Big electoral changes loom for Canada. Prime minister-designate Justin Trudeau has promised that Monday’s election would be the final one ever conducted using the traditional first-past-the-post system. That means the “winner-takes-all” way Canadian voters have always elected their MPs will be changed in time for the 2019 federal campaign. “It was one of our commitments that this would be the last election based on this process,” Trudeau told reporters in Ottawa on Tuesday. “We have much work to do, to consult, to be engaged with Canadians, to study the issue so that upcoming elections are indeed done in a different way,” he said in French. Trudeau made his comments even though his Liberals won 184 seats in the 338-member Commons — or 54.4 per cent — with just 39.5 per cent of the popular vote.

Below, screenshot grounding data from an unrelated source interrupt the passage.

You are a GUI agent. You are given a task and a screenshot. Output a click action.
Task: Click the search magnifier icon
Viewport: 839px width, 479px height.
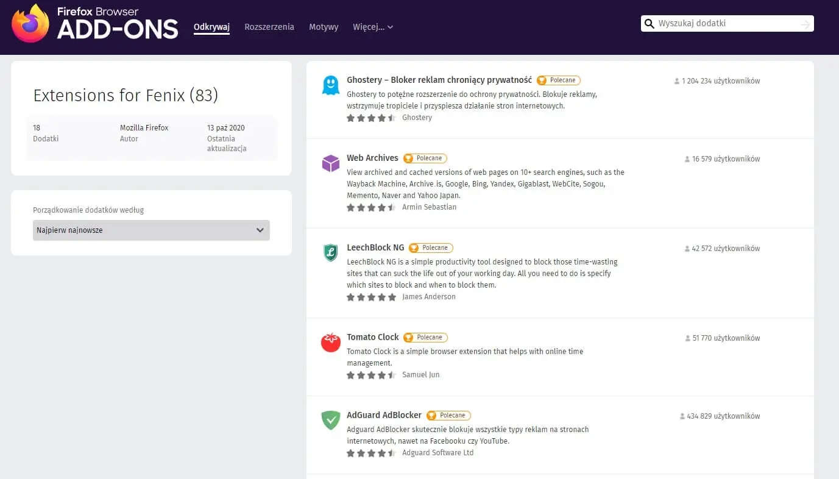[650, 24]
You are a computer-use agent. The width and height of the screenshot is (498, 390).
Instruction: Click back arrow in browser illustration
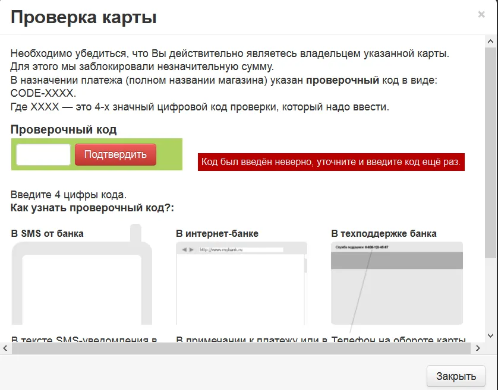(184, 250)
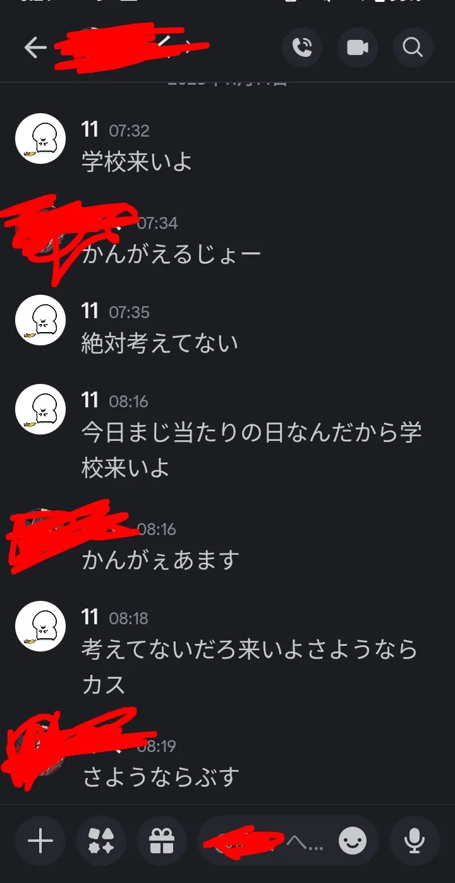Select username 11 on the 07:32 message
Screen dimensions: 455x883
(90, 130)
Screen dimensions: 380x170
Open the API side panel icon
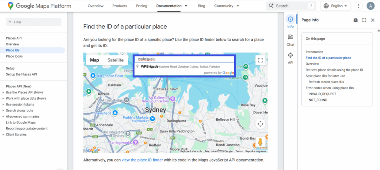(x=290, y=58)
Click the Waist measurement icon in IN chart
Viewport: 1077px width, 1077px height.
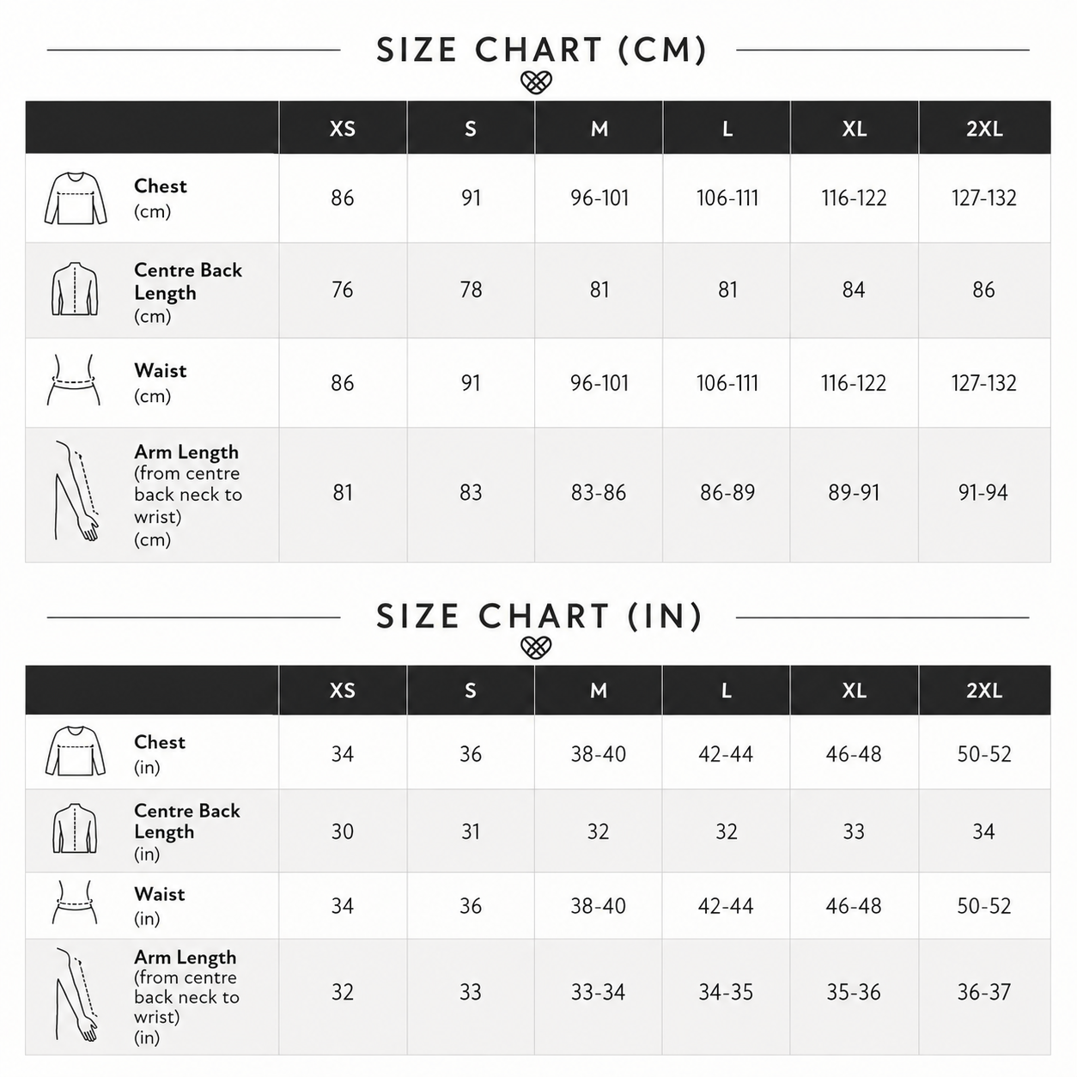tap(75, 902)
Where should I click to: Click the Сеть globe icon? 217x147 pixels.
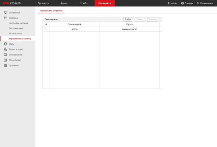[x=5, y=44]
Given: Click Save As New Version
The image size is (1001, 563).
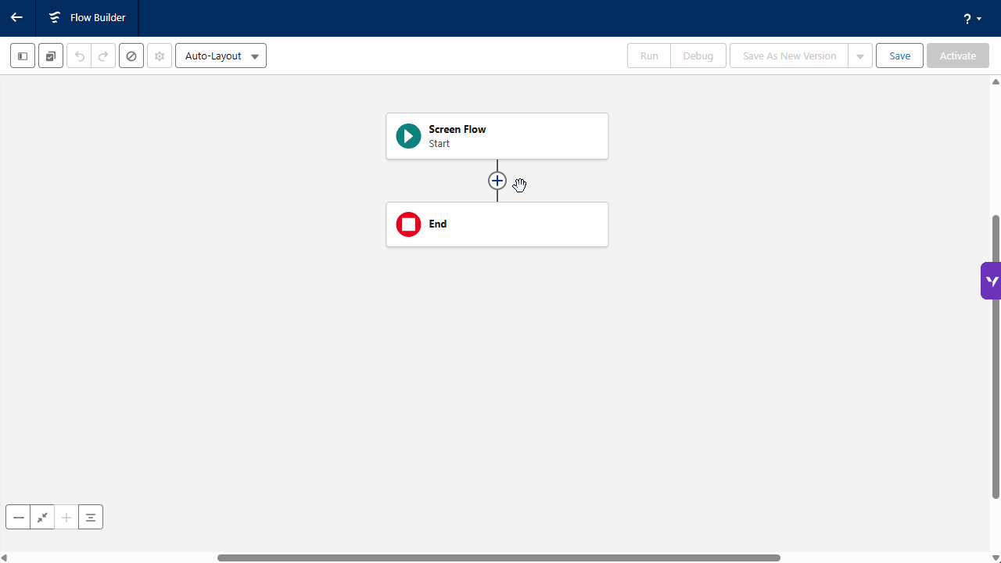Looking at the screenshot, I should pyautogui.click(x=788, y=56).
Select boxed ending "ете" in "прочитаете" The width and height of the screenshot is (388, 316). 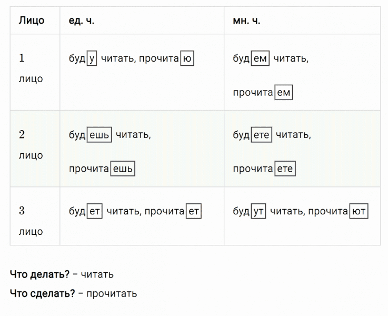(x=284, y=169)
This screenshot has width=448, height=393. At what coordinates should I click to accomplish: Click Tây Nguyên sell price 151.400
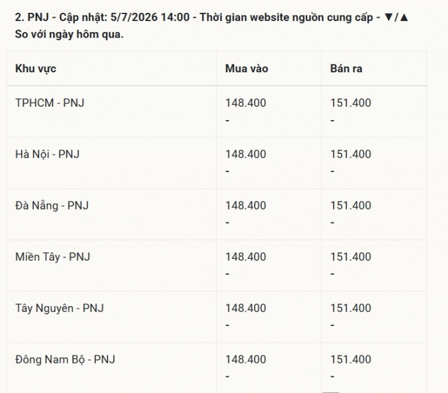(351, 308)
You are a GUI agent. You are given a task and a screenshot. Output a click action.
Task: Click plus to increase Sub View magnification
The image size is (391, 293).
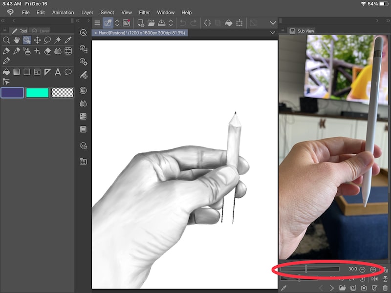pyautogui.click(x=372, y=269)
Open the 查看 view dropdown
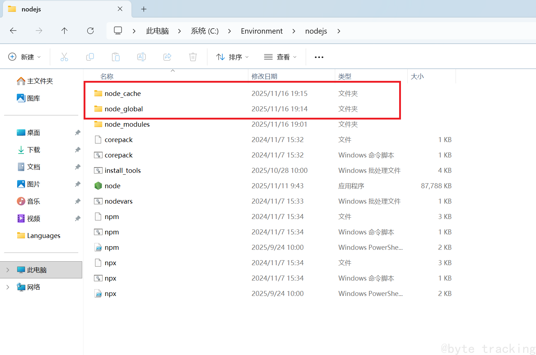The width and height of the screenshot is (536, 355). [281, 57]
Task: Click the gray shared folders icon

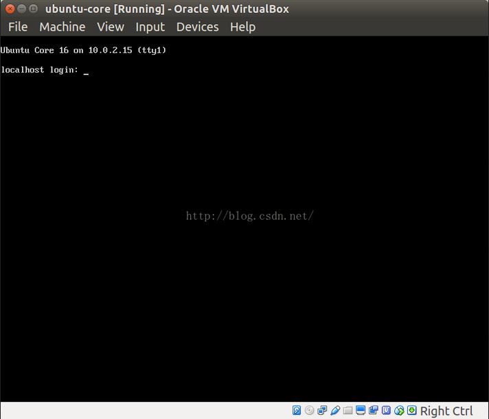Action: pos(348,411)
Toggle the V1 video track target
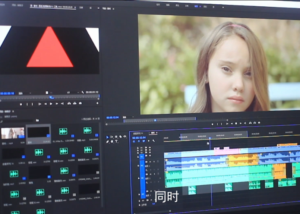This screenshot has width=300, height=214. (142, 157)
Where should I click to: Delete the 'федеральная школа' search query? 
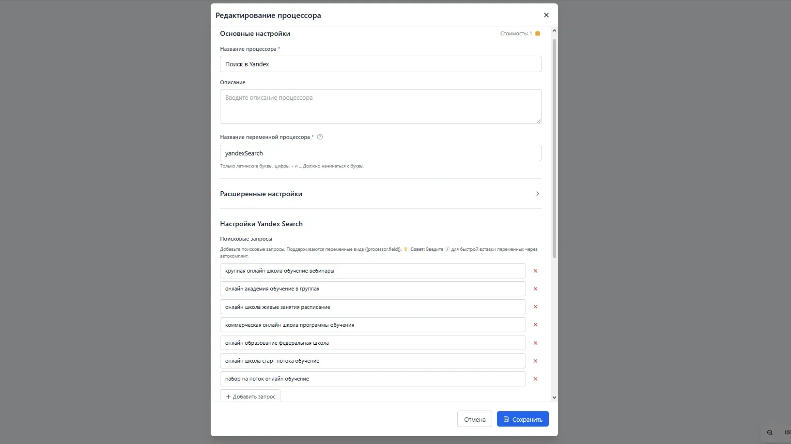click(x=535, y=343)
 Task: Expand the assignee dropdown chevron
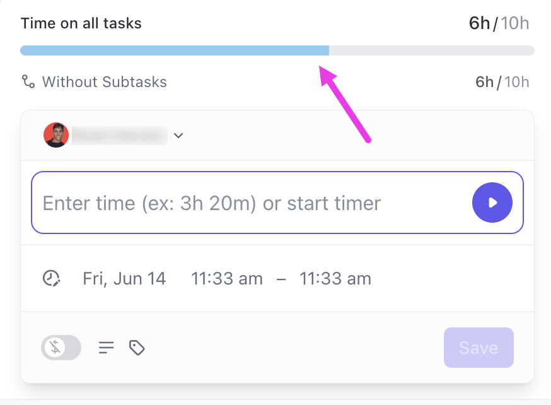[178, 135]
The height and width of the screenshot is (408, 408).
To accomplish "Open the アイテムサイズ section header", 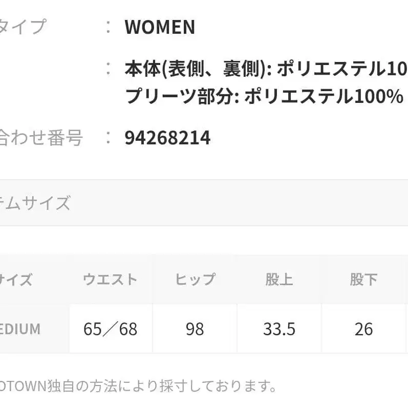I will (x=35, y=203).
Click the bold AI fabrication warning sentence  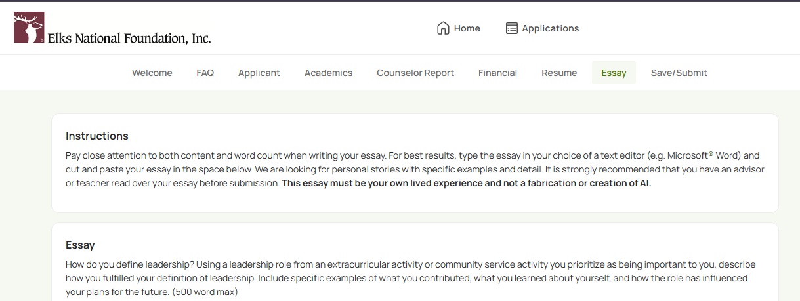467,184
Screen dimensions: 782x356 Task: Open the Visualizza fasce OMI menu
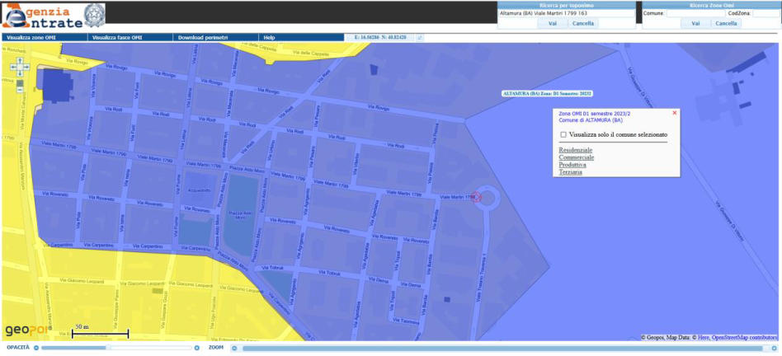pos(116,38)
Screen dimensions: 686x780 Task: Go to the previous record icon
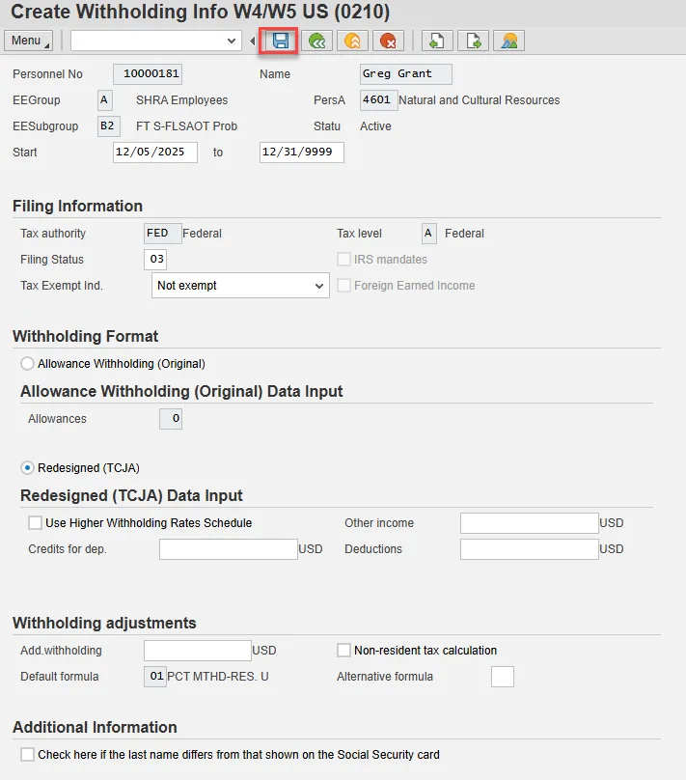point(436,41)
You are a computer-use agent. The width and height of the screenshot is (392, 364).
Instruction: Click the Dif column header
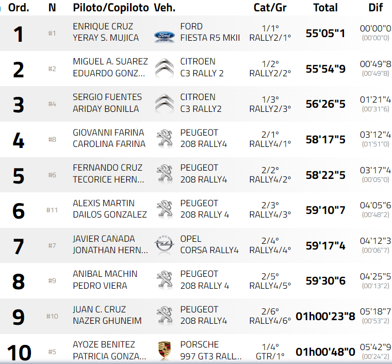pos(375,8)
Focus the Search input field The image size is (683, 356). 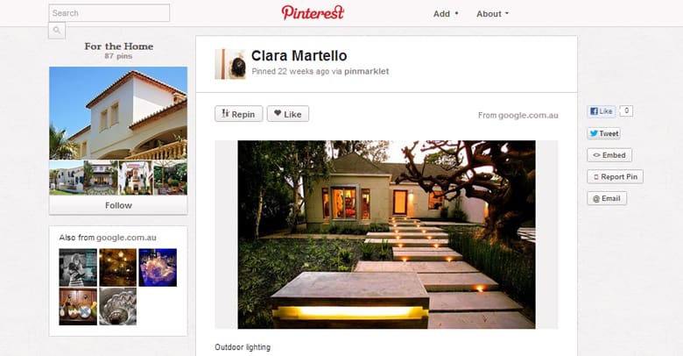tap(109, 13)
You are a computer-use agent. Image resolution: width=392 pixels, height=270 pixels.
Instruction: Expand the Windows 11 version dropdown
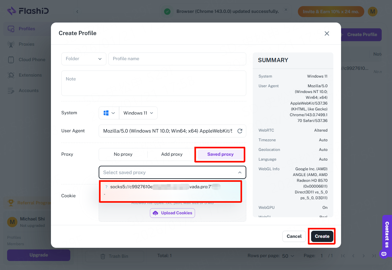(138, 113)
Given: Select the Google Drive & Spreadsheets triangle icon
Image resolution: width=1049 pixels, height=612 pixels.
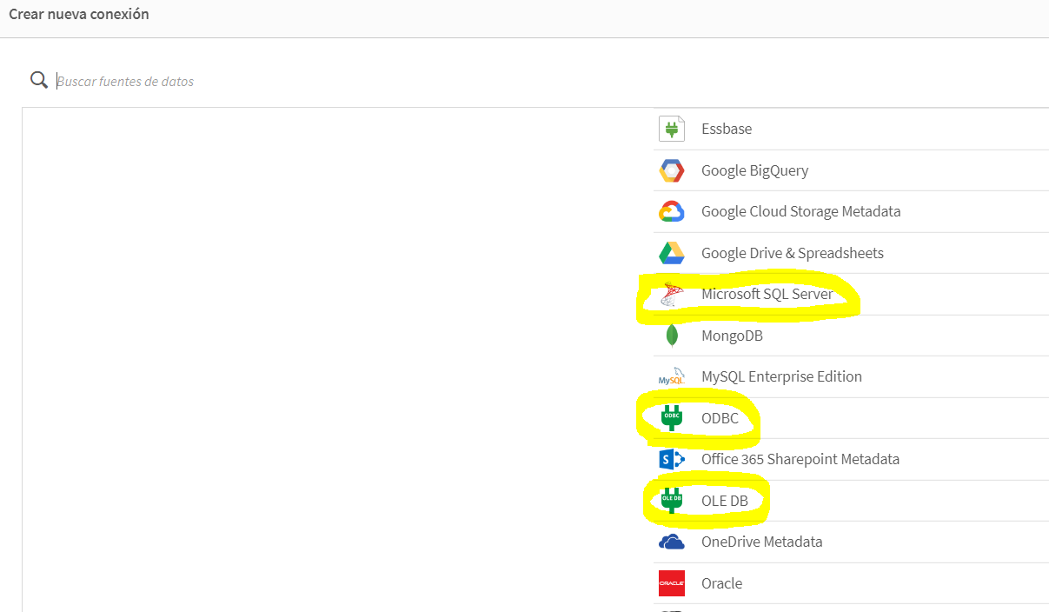Looking at the screenshot, I should pos(671,252).
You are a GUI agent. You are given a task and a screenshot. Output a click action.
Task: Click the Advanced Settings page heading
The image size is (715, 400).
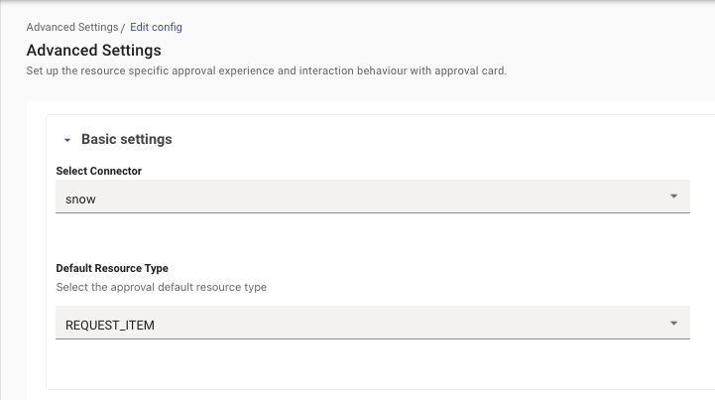coord(94,51)

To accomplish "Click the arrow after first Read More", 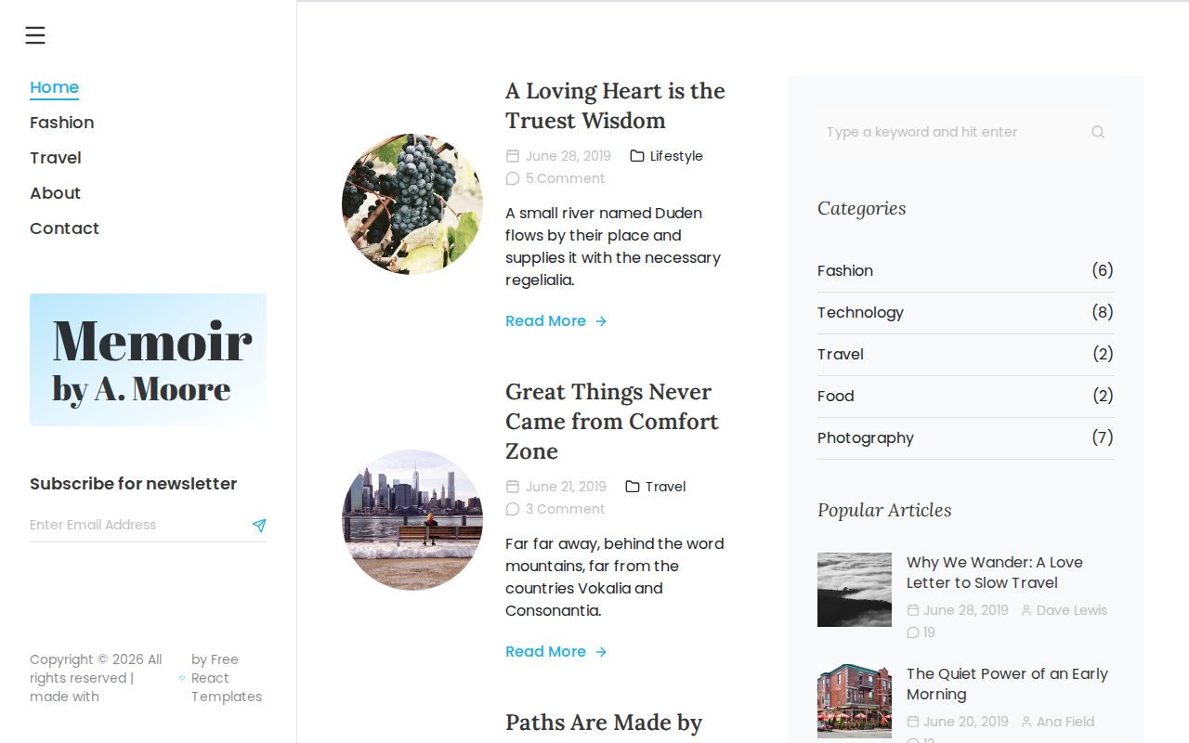I will tap(601, 321).
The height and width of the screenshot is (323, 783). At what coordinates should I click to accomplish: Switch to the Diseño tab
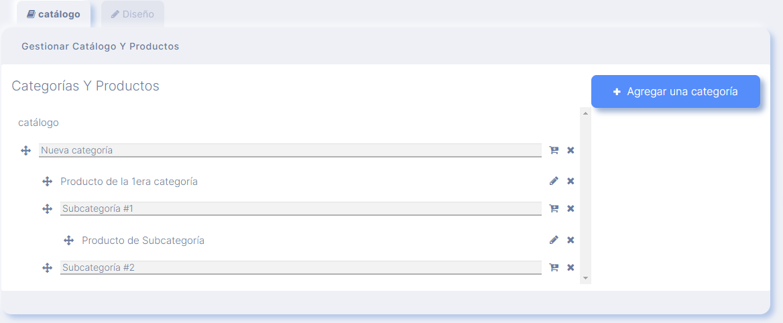(132, 15)
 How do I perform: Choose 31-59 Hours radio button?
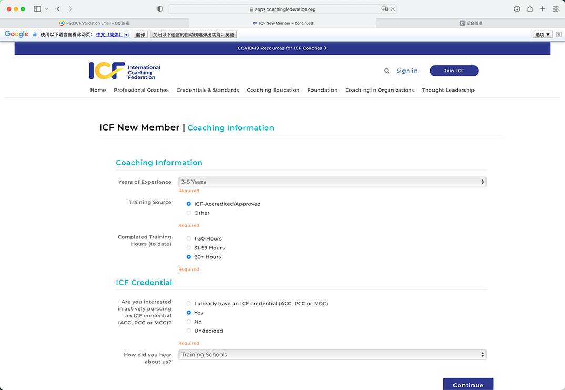(189, 248)
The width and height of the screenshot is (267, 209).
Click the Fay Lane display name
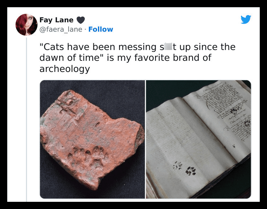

At the other end of the political spectrum, Elizabeth May’s Green party took one seat — or 0.3 per cent of the Commons — despite attracting 3.4 per cent of the vote.
“Over 9 million Canadians didn’t get to vote in a representative in this election,” said Kelly Carmichael, executive director of Fair Vote Canada, which is advocating for electoral reform and would like to see proportional representation.
If a form of that voting system were in place, Trudeau’s Liberals might have won 134 seats in the Commons, a minority that would have forced them to seek partners for a governing coalition with smaller parties such as the Greens, who would have won 12 seats.